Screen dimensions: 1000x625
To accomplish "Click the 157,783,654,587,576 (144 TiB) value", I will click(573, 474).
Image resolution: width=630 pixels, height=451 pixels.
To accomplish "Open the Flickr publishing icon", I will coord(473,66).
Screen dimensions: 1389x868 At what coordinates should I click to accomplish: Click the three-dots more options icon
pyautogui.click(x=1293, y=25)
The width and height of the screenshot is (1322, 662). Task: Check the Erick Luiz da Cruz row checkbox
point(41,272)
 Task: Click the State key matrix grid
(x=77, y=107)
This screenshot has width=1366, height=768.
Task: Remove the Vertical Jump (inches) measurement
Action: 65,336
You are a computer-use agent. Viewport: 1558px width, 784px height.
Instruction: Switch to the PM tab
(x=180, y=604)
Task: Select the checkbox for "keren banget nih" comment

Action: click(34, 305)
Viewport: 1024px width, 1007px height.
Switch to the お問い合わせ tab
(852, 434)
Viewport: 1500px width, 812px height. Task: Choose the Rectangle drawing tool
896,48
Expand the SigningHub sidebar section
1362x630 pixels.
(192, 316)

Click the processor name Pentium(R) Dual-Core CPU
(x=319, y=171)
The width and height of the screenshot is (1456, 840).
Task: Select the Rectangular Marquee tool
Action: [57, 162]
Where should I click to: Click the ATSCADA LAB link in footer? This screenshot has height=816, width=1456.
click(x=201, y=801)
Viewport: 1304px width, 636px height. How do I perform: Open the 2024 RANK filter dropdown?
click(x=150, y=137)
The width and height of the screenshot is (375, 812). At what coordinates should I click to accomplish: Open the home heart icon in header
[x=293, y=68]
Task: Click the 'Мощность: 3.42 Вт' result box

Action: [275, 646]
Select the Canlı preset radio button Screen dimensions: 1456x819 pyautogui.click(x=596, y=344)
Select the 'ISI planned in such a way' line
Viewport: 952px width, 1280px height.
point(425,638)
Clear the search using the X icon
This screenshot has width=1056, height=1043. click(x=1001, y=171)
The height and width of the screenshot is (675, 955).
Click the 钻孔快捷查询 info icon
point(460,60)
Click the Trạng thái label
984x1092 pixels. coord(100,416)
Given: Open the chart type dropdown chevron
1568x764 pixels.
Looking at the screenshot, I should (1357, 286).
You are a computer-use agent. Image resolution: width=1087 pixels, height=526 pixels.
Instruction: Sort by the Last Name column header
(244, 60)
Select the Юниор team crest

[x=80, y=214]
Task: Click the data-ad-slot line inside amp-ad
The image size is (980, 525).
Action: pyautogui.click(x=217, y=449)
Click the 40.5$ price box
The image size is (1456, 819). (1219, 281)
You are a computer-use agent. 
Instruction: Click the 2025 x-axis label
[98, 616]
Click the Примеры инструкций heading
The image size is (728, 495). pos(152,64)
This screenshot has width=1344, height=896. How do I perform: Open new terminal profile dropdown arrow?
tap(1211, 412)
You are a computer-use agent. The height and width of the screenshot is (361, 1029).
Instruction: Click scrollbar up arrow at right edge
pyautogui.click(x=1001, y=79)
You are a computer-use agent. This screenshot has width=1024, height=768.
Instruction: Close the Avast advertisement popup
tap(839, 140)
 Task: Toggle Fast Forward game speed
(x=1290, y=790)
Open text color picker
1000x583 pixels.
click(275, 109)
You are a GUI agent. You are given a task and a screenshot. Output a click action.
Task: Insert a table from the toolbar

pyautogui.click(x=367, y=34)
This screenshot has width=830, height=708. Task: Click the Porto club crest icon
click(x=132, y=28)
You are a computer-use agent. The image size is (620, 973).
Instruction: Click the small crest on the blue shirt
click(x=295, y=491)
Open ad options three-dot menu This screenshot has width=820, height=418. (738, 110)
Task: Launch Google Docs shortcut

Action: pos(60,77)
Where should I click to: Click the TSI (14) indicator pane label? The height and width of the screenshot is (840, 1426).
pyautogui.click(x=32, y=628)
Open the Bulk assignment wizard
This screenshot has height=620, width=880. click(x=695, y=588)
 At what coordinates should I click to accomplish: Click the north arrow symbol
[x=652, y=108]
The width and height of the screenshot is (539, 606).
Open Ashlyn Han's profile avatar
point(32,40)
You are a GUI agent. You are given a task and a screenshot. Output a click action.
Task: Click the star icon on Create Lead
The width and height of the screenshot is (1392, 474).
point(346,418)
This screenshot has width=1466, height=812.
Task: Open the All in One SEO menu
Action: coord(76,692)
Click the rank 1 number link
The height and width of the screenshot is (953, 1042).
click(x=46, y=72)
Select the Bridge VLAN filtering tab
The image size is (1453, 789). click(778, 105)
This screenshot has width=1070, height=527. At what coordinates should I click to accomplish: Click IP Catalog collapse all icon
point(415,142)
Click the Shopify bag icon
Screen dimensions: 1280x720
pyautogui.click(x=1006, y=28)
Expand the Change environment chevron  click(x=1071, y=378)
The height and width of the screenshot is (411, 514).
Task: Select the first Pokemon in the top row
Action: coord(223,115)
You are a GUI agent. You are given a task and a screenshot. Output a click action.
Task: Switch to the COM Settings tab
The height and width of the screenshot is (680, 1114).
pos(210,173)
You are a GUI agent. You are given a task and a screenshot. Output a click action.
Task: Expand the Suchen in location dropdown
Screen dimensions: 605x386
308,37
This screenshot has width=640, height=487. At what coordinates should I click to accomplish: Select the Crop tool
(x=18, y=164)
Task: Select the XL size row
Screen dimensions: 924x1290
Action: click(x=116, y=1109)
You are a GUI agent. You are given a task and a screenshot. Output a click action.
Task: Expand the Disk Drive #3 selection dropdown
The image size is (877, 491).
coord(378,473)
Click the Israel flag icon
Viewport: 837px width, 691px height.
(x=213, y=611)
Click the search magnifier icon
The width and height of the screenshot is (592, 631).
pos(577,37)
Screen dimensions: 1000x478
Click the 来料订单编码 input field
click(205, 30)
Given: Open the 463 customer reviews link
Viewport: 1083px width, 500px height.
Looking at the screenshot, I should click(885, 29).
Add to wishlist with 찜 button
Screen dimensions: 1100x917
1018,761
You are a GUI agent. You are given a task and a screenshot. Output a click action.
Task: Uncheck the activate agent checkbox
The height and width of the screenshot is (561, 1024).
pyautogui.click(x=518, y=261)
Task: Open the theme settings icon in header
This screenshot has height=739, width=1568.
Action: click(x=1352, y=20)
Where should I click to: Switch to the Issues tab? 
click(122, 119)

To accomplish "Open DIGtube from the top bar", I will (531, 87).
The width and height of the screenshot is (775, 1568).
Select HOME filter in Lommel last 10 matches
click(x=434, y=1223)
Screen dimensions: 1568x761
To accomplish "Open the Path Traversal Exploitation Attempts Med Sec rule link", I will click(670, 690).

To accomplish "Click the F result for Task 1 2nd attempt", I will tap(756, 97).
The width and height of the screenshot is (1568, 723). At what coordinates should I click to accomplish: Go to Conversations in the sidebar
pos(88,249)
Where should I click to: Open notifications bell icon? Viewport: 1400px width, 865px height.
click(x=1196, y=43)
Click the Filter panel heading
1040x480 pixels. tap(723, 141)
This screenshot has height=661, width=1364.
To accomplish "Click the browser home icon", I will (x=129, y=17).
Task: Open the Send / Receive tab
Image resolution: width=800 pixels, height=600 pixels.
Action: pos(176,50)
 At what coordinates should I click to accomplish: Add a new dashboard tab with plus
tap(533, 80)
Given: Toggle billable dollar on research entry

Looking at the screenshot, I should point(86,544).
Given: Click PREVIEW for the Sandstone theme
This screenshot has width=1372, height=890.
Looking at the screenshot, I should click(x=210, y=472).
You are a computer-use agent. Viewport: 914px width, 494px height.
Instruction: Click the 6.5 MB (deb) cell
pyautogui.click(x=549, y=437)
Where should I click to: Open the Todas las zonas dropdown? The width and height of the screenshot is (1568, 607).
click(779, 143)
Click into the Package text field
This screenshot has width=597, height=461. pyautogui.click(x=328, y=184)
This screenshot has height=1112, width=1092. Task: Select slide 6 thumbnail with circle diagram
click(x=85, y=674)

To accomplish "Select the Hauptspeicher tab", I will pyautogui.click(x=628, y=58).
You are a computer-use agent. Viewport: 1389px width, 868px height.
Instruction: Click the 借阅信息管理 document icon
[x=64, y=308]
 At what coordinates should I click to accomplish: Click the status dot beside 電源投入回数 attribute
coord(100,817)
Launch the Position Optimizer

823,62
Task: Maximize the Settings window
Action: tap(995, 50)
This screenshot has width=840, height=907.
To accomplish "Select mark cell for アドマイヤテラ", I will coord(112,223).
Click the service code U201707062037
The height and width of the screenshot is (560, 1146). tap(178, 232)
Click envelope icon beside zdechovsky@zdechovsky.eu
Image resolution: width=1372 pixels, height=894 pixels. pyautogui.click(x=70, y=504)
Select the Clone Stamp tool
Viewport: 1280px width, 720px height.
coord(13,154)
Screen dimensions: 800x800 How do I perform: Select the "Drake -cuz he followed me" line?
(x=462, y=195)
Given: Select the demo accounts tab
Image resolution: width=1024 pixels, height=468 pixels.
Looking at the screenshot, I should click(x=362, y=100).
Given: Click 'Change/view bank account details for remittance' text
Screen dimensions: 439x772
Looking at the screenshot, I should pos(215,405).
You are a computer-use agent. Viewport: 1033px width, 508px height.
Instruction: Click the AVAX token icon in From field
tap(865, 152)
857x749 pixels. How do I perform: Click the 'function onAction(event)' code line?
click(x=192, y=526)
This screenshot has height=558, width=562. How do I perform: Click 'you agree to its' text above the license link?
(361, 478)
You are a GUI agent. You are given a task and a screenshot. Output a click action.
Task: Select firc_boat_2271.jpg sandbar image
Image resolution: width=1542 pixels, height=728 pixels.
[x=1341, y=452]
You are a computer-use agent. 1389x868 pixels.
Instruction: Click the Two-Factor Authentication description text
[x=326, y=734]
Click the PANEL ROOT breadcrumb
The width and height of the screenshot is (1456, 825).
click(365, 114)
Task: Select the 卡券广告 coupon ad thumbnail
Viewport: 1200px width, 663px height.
□ □ □ □ □ □ □
__WHAT YOU WILL DO__. Format everything in the items above, from the line containing "The width and height of the screenshot is (1568, 723)." down to the line containing "click(x=1196, y=43)", both included, as a Markdown table with columns Row and Line. Number each line in Row and leave out any blank lines.

__WRITTEN RESPONSE__.
| Row | Line |
|---|---|
| 1 | The width and height of the screenshot is (1568, 723). At what coordinates should I click to accomplish: Go to Conversations in the sidebar |
| 2 | pos(88,249) |
| 3 | Where should I click to: Open notifications bell icon? Viewport: 1400px width, 865px height. |
| 4 | click(x=1196, y=43) |